→ WRITTEN EXERCISE: Copy out all of the material below line for line, changing nothing.

→ DATA FOR THIS EXERCISE:
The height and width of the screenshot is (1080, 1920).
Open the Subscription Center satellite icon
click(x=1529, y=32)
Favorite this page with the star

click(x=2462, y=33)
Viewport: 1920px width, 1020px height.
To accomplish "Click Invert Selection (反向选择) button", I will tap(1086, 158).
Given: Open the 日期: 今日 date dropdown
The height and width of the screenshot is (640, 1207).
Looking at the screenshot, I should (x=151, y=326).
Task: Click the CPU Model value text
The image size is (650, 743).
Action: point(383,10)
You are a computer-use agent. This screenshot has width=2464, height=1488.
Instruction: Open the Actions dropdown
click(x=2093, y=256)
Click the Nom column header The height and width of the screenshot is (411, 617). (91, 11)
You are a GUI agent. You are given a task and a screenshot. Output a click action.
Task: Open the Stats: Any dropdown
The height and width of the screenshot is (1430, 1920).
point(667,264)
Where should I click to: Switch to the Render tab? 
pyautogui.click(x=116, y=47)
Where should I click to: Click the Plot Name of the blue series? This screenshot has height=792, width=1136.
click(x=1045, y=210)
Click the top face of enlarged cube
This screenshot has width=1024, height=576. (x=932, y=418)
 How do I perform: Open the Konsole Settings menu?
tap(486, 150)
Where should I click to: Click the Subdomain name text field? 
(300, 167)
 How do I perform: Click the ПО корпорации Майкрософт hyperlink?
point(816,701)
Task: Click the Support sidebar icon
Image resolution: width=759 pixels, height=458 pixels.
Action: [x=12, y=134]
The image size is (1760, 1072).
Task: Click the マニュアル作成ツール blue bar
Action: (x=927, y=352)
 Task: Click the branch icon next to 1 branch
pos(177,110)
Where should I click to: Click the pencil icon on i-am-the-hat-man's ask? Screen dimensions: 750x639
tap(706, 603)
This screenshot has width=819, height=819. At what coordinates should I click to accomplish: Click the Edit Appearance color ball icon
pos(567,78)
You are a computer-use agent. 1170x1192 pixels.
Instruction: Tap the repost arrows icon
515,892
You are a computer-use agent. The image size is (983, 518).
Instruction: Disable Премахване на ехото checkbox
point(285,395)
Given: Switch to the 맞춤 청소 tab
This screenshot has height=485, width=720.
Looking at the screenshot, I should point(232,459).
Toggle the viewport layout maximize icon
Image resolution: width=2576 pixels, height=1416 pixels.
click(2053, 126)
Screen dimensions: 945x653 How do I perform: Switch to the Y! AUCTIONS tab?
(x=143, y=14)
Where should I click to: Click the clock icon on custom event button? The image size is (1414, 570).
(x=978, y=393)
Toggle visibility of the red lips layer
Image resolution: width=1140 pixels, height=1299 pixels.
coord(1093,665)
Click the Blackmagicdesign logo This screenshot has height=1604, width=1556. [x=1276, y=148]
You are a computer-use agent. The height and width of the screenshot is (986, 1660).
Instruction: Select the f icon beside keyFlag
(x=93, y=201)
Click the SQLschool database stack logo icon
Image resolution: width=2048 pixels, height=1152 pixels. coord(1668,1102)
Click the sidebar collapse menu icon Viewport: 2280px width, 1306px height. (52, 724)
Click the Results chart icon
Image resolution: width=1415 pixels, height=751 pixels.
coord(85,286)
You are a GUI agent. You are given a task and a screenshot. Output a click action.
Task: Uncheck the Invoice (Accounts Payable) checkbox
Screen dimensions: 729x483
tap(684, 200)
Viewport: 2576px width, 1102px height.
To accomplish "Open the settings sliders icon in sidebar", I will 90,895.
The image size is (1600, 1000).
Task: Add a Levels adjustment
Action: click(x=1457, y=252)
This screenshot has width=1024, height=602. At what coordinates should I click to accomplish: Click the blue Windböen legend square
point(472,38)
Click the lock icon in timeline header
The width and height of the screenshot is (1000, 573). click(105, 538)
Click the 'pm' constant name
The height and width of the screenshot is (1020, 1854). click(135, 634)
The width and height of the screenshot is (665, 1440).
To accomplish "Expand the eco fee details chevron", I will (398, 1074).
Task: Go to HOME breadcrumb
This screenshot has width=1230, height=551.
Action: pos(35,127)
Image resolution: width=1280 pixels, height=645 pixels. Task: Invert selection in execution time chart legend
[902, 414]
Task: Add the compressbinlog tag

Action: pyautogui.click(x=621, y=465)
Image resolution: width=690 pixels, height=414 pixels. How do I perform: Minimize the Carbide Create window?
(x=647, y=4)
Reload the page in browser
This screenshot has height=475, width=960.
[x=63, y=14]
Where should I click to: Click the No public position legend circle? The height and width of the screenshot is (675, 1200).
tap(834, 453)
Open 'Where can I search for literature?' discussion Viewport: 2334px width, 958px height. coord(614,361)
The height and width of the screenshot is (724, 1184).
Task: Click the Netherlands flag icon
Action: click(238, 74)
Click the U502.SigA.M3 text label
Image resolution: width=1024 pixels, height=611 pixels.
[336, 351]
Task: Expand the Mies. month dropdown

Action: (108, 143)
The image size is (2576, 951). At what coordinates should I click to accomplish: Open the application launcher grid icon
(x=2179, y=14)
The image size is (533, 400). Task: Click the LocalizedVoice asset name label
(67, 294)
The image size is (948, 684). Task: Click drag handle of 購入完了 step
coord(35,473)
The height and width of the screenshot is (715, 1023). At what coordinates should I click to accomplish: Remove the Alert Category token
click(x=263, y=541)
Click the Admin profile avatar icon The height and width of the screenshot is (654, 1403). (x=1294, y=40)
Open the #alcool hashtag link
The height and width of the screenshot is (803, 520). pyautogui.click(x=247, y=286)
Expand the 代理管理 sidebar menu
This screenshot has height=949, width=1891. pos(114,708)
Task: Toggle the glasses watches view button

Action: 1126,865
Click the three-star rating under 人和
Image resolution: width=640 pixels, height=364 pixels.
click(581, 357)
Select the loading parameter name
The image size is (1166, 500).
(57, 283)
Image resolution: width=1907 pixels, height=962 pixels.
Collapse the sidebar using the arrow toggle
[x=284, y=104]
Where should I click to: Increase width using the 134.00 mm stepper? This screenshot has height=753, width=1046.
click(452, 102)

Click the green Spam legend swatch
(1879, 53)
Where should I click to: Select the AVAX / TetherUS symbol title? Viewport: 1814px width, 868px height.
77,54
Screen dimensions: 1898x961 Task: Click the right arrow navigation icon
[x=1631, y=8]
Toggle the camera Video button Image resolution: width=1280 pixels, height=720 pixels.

→ ANSWER FOR THE TASK:
The height and width of the screenshot is (1080, 1920).
Open the Subscription Center satellite icon
click(x=1529, y=32)
Favorite this page with the star

click(x=2462, y=33)
Viewport: 1920px width, 1020px height.
To accomplish "Click Invert Selection (反向选择) button", I will tap(1086, 158).
Given: Open the 日期: 今日 date dropdown
The height and width of the screenshot is (640, 1207).
Looking at the screenshot, I should (x=151, y=326).
Task: Click the CPU Model value text
The image size is (650, 743).
Action: point(383,10)
You are a computer-use agent. This screenshot has width=2464, height=1488.
Instruction: Open the Actions dropdown
click(x=2093, y=256)
Click the Nom column header The height and width of the screenshot is (411, 617). (91, 11)
You are a GUI agent. You are given a task and a screenshot. Output a click action.
Task: Open the Stats: Any dropdown
The height and width of the screenshot is (1430, 1920).
point(667,264)
Where should I click to: Switch to the Render tab? 
pyautogui.click(x=116, y=47)
Where should I click to: Click the Plot Name of the blue series? This screenshot has height=792, width=1136.
click(x=1045, y=210)
Click the top face of enlarged cube
This screenshot has width=1024, height=576. (x=932, y=418)
 How do I perform: Open the Konsole Settings menu?
tap(486, 150)
Where should I click to: Click the Subdomain name text field? 
(300, 167)
 How do I perform: Click the ПО корпорации Майкрософт hyperlink?
point(816,701)
Task: Click the Support sidebar icon
Image resolution: width=759 pixels, height=458 pixels.
Action: [x=12, y=134]
The image size is (1760, 1072).
Task: Click the マニュアル作成ツール blue bar
Action: (x=927, y=352)
 Task: Click the branch icon next to 1 branch
pos(177,110)
Where should I click to: Click the pencil icon on i-am-the-hat-man's ask? Screen dimensions: 750x639
tap(706, 603)
This screenshot has width=819, height=819. At what coordinates should I click to accomplish: Click the Edit Appearance color ball icon
pos(567,78)
You are a computer-use agent. 1170x1192 pixels.
Instruction: Tap the repost arrows icon
515,892
You are a computer-use agent. The image size is (983, 518).
Instruction: Disable Премахване на ехото checkbox
point(285,395)
Given: Switch to the 맞춤 청소 tab
This screenshot has height=485, width=720.
Looking at the screenshot, I should point(232,459).
Toggle the viewport layout maximize icon
Image resolution: width=2576 pixels, height=1416 pixels.
click(2053, 126)
Screen dimensions: 945x653 How do I perform: Switch to the Y! AUCTIONS tab?
(x=143, y=14)
Where should I click to: Click the clock icon on custom event button? The image size is (1414, 570).
(x=978, y=393)
Toggle visibility of the red lips layer
Image resolution: width=1140 pixels, height=1299 pixels.
coord(1093,665)
Click the Blackmagicdesign logo This screenshot has height=1604, width=1556. [x=1276, y=148]
You are a computer-use agent. The height and width of the screenshot is (986, 1660).
Instruction: Select the f icon beside keyFlag
(x=93, y=201)
Click the SQLschool database stack logo icon
Image resolution: width=2048 pixels, height=1152 pixels. coord(1668,1102)
Click the sidebar collapse menu icon Viewport: 2280px width, 1306px height. (52, 724)
Click the Results chart icon
Image resolution: width=1415 pixels, height=751 pixels.
coord(85,286)
You are a GUI agent. You are given a task and a screenshot. Output a click action.
Task: Uncheck the Invoice (Accounts Payable) checkbox
Screen dimensions: 729x483
tap(684, 200)
Viewport: 2576px width, 1102px height.
To accomplish "Open the settings sliders icon in sidebar", I will 90,895.
The image size is (1600, 1000).
Task: Add a Levels adjustment
Action: click(x=1457, y=252)
This screenshot has width=1024, height=602. At what coordinates should I click to accomplish: Click the blue Windböen legend square
point(472,38)
Click the lock icon in timeline header
The width and height of the screenshot is (1000, 573). click(105, 538)
Click the 'pm' constant name
The height and width of the screenshot is (1020, 1854). click(135, 634)
The width and height of the screenshot is (665, 1440).
To accomplish "Expand the eco fee details chevron", I will (398, 1074).
Task: Go to HOME breadcrumb
This screenshot has width=1230, height=551.
Action: pos(35,127)
Image resolution: width=1280 pixels, height=645 pixels. Task: Invert selection in execution time chart legend
[902, 414]
Task: Add the compressbinlog tag

Action: pyautogui.click(x=621, y=465)
Image resolution: width=690 pixels, height=414 pixels. How do I perform: Minimize the Carbide Create window?
(x=647, y=4)
Reload the page in browser
This screenshot has height=475, width=960.
[x=63, y=14]
Where should I click to: Click the No public position legend circle? The height and width of the screenshot is (675, 1200).
tap(834, 453)
Open 'Where can I search for literature?' discussion Viewport: 2334px width, 958px height. coord(614,361)
The height and width of the screenshot is (724, 1184).
Task: Click the Netherlands flag icon
Action: click(238, 74)
Click the U502.SigA.M3 text label
Image resolution: width=1024 pixels, height=611 pixels.
[336, 351]
Task: Expand the Mies. month dropdown

Action: (108, 143)
The image size is (2576, 951). At what coordinates should I click to accomplish: Open the application launcher grid icon
(x=2179, y=14)
The image size is (533, 400). Task: Click the LocalizedVoice asset name label
(67, 294)
The image size is (948, 684). Task: Click drag handle of 購入完了 step
coord(35,473)
The height and width of the screenshot is (715, 1023). At what coordinates should I click to accomplish: Remove the Alert Category token
click(x=263, y=541)
Click the Admin profile avatar icon The height and width of the screenshot is (654, 1403). (x=1294, y=40)
Open the #alcool hashtag link
The height and width of the screenshot is (803, 520). pyautogui.click(x=247, y=286)
Expand the 代理管理 sidebar menu
This screenshot has height=949, width=1891. pos(114,708)
Task: Toggle the glasses watches view button

Action: 1126,865
Click the three-star rating under 人和
Image resolution: width=640 pixels, height=364 pixels.
click(581, 357)
Select the loading parameter name
The image size is (1166, 500).
(57, 283)
Image resolution: width=1907 pixels, height=962 pixels.
Collapse the sidebar using the arrow toggle
[x=284, y=104]
Where should I click to: Increase width using the 134.00 mm stepper? This screenshot has height=753, width=1046.
click(452, 102)

Click the green Spam legend swatch
(1879, 53)
Where should I click to: Select the AVAX / TetherUS symbol title? Viewport: 1814px width, 868px height.
77,54
Screen dimensions: 1898x961 Task: Click the right arrow navigation icon
[x=1631, y=8]
Toggle the camera Video button Image resolution: width=1280 pixels, height=720 pixels.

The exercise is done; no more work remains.